◆ WORK TASK:
Search the entries for lines with the string "Informação" and say how many there are, giving only the number.

◆ EXERCISE MATERIALS:
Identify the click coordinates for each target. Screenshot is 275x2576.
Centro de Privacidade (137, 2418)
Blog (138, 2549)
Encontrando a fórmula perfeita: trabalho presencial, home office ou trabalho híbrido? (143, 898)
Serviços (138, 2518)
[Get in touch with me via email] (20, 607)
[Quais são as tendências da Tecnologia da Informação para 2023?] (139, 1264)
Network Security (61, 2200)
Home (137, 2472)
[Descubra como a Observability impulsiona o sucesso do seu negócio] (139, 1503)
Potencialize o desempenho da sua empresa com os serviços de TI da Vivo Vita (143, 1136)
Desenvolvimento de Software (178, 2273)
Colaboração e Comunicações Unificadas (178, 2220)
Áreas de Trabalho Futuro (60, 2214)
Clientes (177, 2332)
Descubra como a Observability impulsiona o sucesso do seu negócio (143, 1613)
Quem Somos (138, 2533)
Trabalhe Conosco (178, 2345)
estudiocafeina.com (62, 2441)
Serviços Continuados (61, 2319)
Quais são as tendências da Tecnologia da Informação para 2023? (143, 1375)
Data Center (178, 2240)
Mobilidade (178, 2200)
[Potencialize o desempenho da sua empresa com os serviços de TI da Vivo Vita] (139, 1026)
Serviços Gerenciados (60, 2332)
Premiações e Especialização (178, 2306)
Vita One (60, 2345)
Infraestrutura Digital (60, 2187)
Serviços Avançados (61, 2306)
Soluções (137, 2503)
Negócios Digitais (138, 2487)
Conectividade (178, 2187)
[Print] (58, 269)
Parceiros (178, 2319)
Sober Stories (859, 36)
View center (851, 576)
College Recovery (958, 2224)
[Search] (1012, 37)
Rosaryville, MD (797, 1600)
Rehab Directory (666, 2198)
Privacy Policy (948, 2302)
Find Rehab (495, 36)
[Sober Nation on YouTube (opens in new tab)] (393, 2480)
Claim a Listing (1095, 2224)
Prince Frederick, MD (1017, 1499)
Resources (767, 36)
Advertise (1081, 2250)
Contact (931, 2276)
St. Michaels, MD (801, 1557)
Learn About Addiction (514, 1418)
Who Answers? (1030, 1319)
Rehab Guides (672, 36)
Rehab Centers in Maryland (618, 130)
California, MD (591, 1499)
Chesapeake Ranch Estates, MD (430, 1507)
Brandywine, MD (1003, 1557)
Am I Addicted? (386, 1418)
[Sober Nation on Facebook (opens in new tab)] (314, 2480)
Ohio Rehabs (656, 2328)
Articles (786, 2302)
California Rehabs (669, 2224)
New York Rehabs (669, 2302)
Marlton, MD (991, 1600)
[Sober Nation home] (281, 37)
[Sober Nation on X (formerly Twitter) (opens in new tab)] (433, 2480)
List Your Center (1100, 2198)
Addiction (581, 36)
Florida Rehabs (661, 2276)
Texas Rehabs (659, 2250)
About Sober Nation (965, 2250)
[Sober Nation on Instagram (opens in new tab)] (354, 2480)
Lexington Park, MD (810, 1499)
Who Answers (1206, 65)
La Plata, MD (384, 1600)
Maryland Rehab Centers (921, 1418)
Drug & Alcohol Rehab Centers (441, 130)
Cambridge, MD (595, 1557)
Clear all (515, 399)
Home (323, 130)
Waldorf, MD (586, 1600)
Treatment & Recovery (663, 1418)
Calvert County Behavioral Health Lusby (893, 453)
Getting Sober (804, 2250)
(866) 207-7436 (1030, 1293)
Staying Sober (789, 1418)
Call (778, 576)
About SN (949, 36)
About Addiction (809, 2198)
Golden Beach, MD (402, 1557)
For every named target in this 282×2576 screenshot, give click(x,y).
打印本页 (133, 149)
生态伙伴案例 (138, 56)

◆ WRITTEN ANSWER:
2